The shooting estates aren't wrong that their management supports some species. Curlews and lapwings do breed there. But they're optimizing for an artificial system that requires constant intervention to prevent it from becoming what it naturally wants to be, maintaining an arrested, simplified version of what should be a dynamic, complex landscape. Instead of a mosaic of woodland, scrub, wet heath, blanket bog, and natural grassland shaped by wild herbivores and predators, we get a monoculture of managed heather, burned on rotation, with anything that competes with grouse systematically removed.

Which makes the whole "conservation" argument even more absurd.

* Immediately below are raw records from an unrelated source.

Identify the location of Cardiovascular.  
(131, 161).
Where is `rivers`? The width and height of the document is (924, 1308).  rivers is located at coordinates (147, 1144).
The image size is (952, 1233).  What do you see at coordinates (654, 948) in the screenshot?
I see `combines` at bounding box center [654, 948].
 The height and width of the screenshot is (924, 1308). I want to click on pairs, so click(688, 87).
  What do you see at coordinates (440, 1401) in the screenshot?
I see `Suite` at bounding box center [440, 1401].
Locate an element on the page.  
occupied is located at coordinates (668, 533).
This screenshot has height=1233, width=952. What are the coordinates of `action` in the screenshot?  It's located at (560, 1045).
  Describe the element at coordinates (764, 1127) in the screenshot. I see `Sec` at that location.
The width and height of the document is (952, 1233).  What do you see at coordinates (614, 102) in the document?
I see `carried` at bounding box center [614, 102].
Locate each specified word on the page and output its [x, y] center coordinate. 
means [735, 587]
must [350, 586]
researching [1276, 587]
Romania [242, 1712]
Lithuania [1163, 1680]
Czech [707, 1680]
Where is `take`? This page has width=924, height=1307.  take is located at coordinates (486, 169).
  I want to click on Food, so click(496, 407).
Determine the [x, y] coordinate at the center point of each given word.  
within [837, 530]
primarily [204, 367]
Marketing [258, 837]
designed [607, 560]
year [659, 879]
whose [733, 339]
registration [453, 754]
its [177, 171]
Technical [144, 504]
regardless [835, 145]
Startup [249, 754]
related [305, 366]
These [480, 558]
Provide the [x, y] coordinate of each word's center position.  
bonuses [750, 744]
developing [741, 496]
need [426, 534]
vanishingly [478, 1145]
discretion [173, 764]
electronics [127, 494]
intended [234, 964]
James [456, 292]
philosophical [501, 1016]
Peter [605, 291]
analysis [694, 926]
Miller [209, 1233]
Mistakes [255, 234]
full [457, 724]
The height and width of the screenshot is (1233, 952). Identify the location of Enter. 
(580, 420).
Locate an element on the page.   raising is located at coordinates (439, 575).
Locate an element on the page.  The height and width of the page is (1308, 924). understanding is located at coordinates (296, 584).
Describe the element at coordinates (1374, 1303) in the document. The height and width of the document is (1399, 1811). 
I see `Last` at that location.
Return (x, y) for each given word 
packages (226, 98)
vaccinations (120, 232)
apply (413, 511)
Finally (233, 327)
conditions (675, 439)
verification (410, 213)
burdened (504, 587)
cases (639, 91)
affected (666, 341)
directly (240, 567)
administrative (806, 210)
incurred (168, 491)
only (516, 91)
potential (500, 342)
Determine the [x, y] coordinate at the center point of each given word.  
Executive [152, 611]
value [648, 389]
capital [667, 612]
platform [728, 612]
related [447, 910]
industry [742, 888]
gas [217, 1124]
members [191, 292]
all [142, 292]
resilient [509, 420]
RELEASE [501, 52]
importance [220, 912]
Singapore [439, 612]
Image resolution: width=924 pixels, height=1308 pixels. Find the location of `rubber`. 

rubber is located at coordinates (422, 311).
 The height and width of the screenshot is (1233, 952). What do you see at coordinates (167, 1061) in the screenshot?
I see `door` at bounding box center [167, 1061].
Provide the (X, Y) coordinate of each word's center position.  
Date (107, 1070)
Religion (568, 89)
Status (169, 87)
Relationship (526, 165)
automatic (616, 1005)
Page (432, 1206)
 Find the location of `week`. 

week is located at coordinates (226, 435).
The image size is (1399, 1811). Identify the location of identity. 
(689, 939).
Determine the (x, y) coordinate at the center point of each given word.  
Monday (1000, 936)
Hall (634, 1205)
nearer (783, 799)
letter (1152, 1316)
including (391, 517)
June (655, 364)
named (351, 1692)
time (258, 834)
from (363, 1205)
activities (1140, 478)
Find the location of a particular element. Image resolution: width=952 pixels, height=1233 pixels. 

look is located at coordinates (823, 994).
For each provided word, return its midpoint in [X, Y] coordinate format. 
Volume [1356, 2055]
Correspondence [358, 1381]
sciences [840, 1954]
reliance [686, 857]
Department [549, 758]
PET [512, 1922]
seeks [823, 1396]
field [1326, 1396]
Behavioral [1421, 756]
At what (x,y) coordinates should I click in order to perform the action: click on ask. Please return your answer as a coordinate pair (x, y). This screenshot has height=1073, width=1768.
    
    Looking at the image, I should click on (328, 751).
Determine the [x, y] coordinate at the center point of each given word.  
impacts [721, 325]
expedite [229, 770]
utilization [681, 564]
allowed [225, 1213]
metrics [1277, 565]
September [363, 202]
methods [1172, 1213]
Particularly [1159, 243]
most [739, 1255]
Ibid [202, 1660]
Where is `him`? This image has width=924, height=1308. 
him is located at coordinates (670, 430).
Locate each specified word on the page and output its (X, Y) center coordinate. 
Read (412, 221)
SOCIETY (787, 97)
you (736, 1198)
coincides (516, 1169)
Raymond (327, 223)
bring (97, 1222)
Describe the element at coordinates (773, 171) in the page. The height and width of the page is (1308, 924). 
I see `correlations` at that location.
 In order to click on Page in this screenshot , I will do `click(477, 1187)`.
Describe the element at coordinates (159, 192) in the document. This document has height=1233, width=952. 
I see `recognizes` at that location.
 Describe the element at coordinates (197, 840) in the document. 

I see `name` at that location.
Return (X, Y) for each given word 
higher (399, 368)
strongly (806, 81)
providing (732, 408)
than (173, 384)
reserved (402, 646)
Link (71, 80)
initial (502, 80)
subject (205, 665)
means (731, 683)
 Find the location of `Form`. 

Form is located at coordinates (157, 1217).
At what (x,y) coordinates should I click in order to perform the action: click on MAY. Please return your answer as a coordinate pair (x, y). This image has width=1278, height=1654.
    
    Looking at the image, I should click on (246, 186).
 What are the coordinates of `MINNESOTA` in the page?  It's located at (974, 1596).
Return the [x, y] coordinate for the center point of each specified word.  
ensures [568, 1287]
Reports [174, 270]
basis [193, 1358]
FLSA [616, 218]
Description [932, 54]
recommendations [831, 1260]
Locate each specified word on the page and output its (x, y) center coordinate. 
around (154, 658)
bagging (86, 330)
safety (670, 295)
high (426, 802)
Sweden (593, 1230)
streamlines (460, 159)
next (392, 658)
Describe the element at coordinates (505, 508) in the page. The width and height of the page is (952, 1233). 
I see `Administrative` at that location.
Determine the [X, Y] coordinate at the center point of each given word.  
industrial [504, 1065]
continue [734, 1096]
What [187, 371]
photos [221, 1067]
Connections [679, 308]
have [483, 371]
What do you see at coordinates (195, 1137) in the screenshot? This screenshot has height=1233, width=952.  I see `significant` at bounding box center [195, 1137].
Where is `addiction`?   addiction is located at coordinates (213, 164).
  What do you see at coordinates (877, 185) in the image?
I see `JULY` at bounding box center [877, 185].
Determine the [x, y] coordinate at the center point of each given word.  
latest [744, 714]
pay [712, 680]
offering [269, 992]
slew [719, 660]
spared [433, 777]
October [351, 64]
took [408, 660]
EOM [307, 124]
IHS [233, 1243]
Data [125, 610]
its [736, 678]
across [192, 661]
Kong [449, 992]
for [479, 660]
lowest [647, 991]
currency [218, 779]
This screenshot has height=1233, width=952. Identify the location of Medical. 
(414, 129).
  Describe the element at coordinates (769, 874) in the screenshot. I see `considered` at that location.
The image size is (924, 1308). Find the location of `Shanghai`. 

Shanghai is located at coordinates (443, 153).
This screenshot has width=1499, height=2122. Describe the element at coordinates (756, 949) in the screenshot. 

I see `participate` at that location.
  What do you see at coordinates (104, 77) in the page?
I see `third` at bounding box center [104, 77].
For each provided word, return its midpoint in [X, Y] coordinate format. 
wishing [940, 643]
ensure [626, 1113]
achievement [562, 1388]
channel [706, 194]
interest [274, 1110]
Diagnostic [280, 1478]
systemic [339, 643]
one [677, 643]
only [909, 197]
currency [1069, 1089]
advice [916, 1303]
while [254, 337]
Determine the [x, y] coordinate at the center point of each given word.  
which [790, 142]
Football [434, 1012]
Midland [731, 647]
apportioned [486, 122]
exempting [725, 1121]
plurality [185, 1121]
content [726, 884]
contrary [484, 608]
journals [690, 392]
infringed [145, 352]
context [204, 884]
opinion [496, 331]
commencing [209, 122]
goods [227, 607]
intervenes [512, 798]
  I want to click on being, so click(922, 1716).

They're not conserving a natural ecosystem. They've created vast outdoor enclosures - artificial habitats meticulously managed to suit a few select species, with anything that might threaten those species systematically eliminated. As I've written before, what makes an animal part of nature isn't just its species, but what it does to its environment - its ecological role, the relationships it maintains, the way it shapes and is shaped by the living system around it. A curlew breeding on a grouse moor, in a landscape stripped of predators and burned to maintain artificial conditions, isn't really "wild" any more than a lion in a zoo enclosure. It's a captive animal in a fancy cage that happens to cover thousands of acres.

And these sterile, heather lined cages in which this theatrical charade of conservation is played out aren't even their ideal habitat - it's where they ended up after agricultural intensification destroyed the lowland wet grasslands and rough farmland they prefer. The shooting estates are exploiting species that have been pushed to marginal habitats by human activity, using their presence to justify preventing the landscape restoration that would actually benefit them long-term.

So the better question isn't "what does a healthy moorland look like?" It's "should we even have moorlands, or should we be letting these landscapes rewild into the woodlands, bogs, and scrub that would naturally occur here?"
With lynx and wolves controlling deer and foxes. With raptors hunting freely. With natural disturbance regimes and woodland regeneration and functioning trophic cascades. With peatlands that aren't burned and degraded, storing carbon instead of releasing it.
That's what a healthy upland ecosystem looks like in Britain. And it looks nothing like a grouse moor.
But we can't have that conversation as long as shooting estates control the narrative with their cherry-picked species counts, convincing policymakers that burning peatland to boost curlew numbers is "conservation.”